From modest origins less than a decade ago, and with the involvement of Edgewood College’s Graphic Design program, Metro Transit has teamed up with Madison’s Poet Laureate to sponsor a “Bilingual Bus Lines Poetry Contest.”1 Anyone of any age is invited to send short poems, haiku, prose poems, or excerpts of 3-5 lines from longer poems to the Bus Lines 2018 open call for poetry.  Submissions can be made in English or Spanish. The theme this year is home: “What is that special thing (event, person, place) about Madison that makes you call it ‘home?’” 

The Poet Laureate wades though the submissions and picks the top poems (30 poems were selected last year). Those are then turned over to Edgewood College’s graphic design program in which students design backdrops for the text. Those in turn are displayed on buses that move around the city.

Other cities have been displaying local poetry on buses and trains for years, and although the City of Madison has had its own Poet Laureate since 1977, the poetry program did not come to Madison until much later. And then, it appears that it was motivated by an interest in the well-being of poets, not that of bus riders.

That bus riders enjoy poetry too can be seen as an added benefit of the program. Nor was the intention to buttress the stature of the bus agency in the public’s eye, although the bus agency may see it differently. Displaying poetry on buses is a good way to demonstrate that Metro Transit is here for We the People (something that many Madisonians need reminding of, especially at tax time.)

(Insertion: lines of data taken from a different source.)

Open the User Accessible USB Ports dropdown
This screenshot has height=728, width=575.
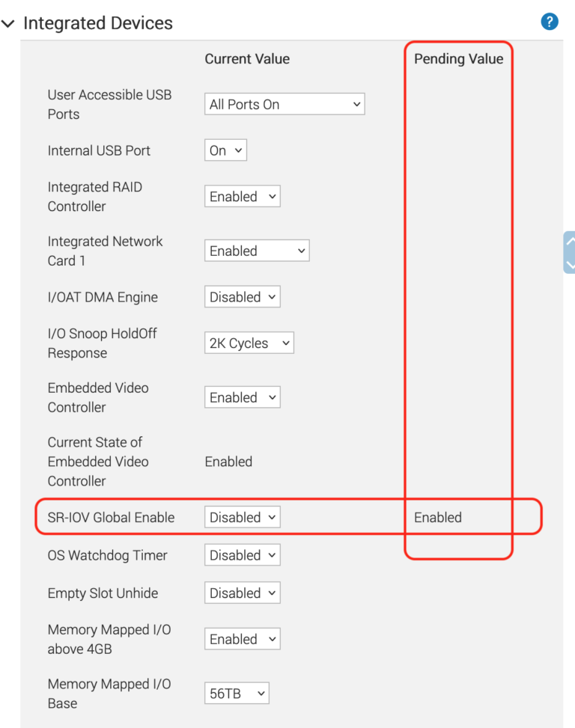tap(285, 103)
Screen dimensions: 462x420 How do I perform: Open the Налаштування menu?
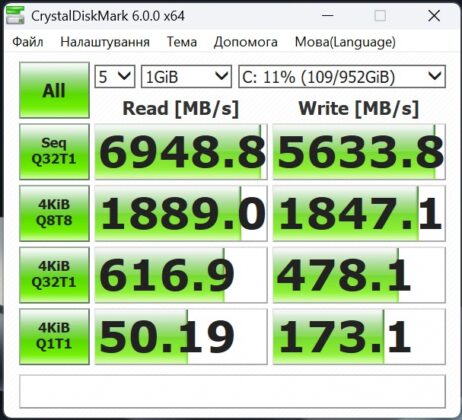[105, 42]
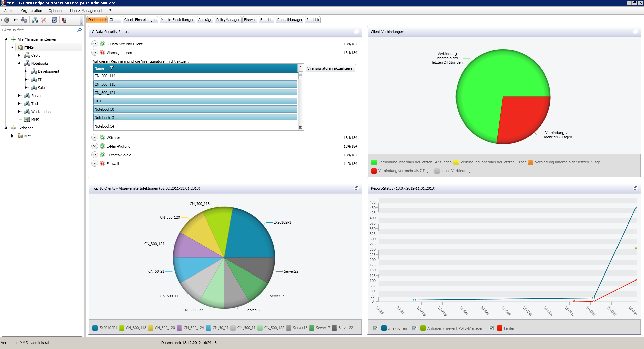Image resolution: width=644 pixels, height=349 pixels.
Task: Click Virensignaturen aktualisieren button
Action: (x=330, y=68)
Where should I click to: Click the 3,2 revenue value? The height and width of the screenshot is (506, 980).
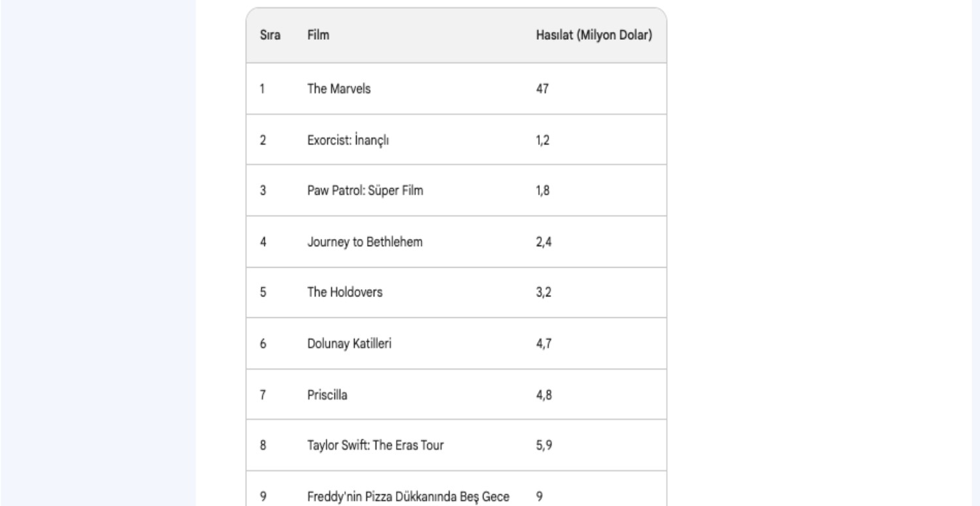click(x=542, y=293)
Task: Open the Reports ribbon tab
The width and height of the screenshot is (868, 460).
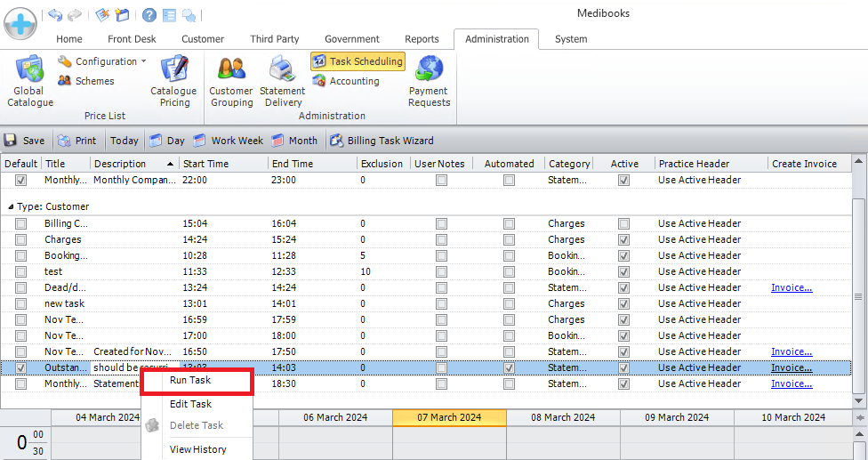Action: pyautogui.click(x=422, y=39)
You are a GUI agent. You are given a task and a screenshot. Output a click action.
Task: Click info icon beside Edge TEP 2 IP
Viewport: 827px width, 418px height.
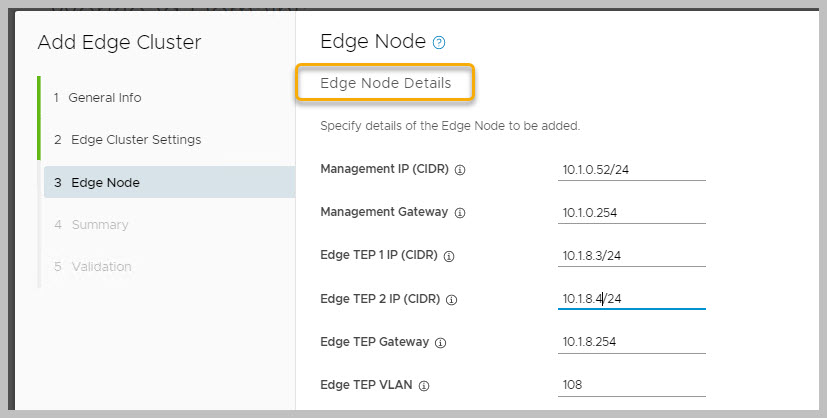[451, 299]
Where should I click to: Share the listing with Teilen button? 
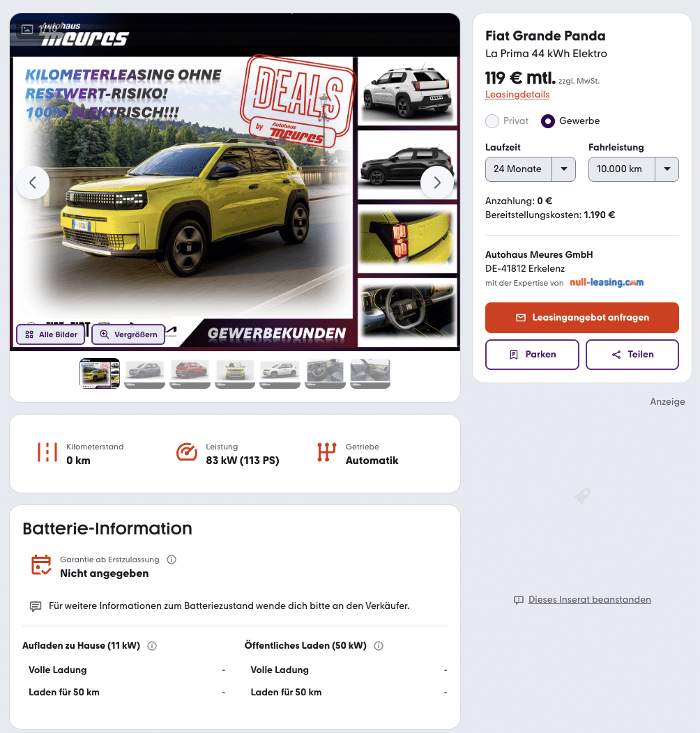632,355
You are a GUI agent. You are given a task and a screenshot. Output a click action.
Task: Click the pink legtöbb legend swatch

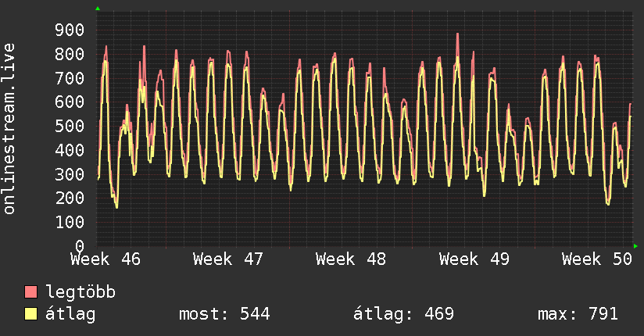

Poetry on buses started very modestly in 2009 as the brainchild of Madison’s then Poet Laureate Fabu and Madison’s arts program administrator Karin Wolf. The idea was to expose the public to the poetic talent of high school students. In the first year, there were nine submissions and the winning poems were displayed on placards on the inside rear passenger area of a few buses.

The response was tremendous. If you ride the bus you know why. If you reside in Madison and help support our schools and/or the arts you know why.

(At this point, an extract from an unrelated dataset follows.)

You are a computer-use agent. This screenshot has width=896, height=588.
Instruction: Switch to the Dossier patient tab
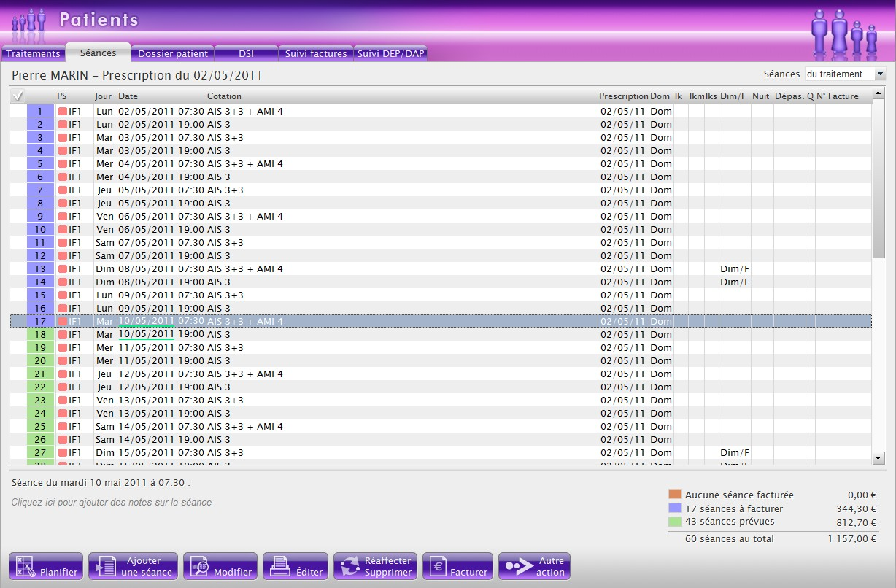point(173,53)
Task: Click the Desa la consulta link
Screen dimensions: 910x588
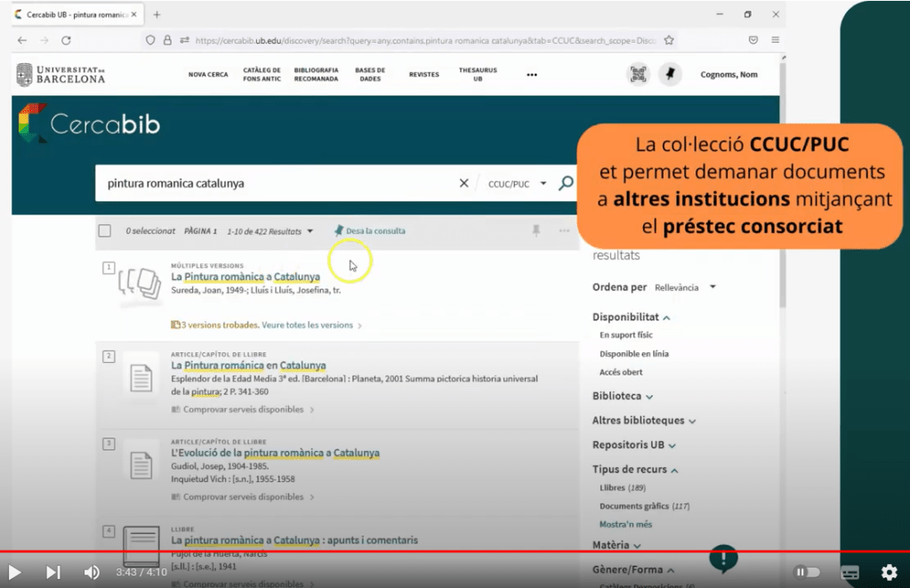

The program first widened in 2013 to include adults and middle school students. In 2015 it widened further to include elementary school students and Spanish. The last addition was no accident as Oscar Mireles became Madison’s poet laureate in January of 2015 and was recently reappointed for a second term that runs until January 19, 2020.

Also in 2013, winning poems were displayed on the outside of buses. Metro acquired the ability to control its space whereas previously it had contracted out advertising (and its available space) to a third party. Having poems displayed on the outside of buses in turn  motivated the involvement of Edgewood College’s Graphic Design program.

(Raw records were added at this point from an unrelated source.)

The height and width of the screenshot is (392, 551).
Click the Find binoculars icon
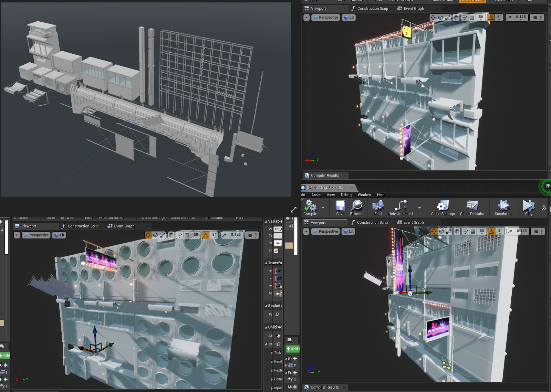[x=378, y=206]
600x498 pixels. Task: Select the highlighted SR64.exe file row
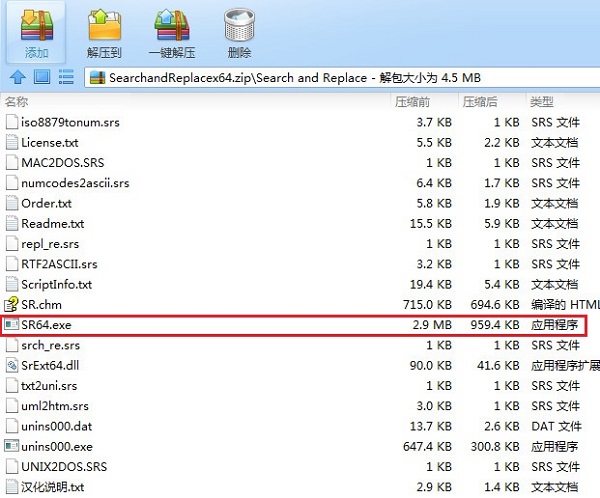coord(293,325)
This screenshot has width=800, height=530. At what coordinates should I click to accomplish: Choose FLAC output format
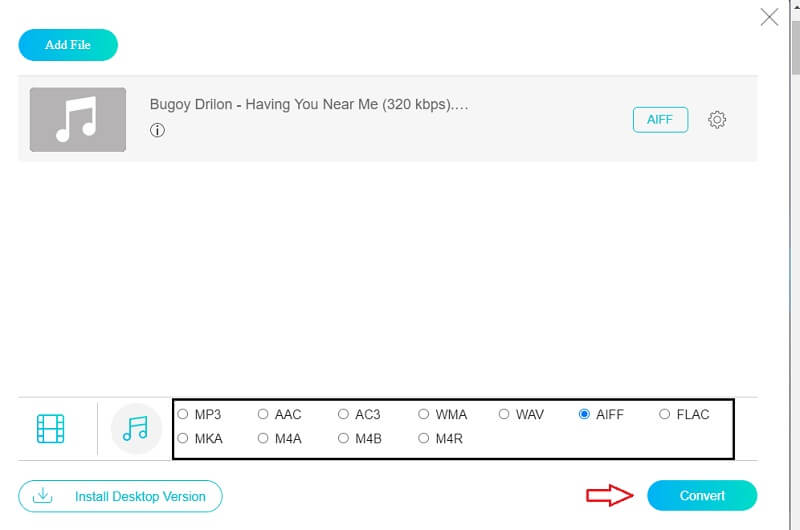(664, 414)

The Bus Lines poetry contest is also a great example of inter-agency teamwork, something that might seem natural to Madisonians but is actually foreign to many governmental or non-governmental actors who tend to work inside separate comfort zones.

Actually, the poetry contest only scratches the surface of potential linkages between Metro and other agencies to further a community’s literary and artistic endeavors. For instance, the transit agency up in Eau Claire has teamed up with its public library to have a program called Books on Buses that provides reading material to bus riders young and old. People can start reading on the bus and then take the book with them for free when they finish their ride. Books range from picture and board books to young adult novels to bestsellers.

Art projects such as California’s Art Takes a Bus Ride, Anchorage, Alaska’s Student Art on Buses or Madison’s own Art En Route are just a few other examples of a bus system teaming up with another public agency and sometimes a third party to promote our living culture.

As usual however, not only is Metro’s imagination the limit but so too are the resources we devote to artistic interests. Metro can help underwrite the display of poetry because it now controls its own advertising space and can set aside some of that space for a community project. But it must still devote most of it to generating revenue. If other culture in motion projects are to happen, other agencies will need to take the lead.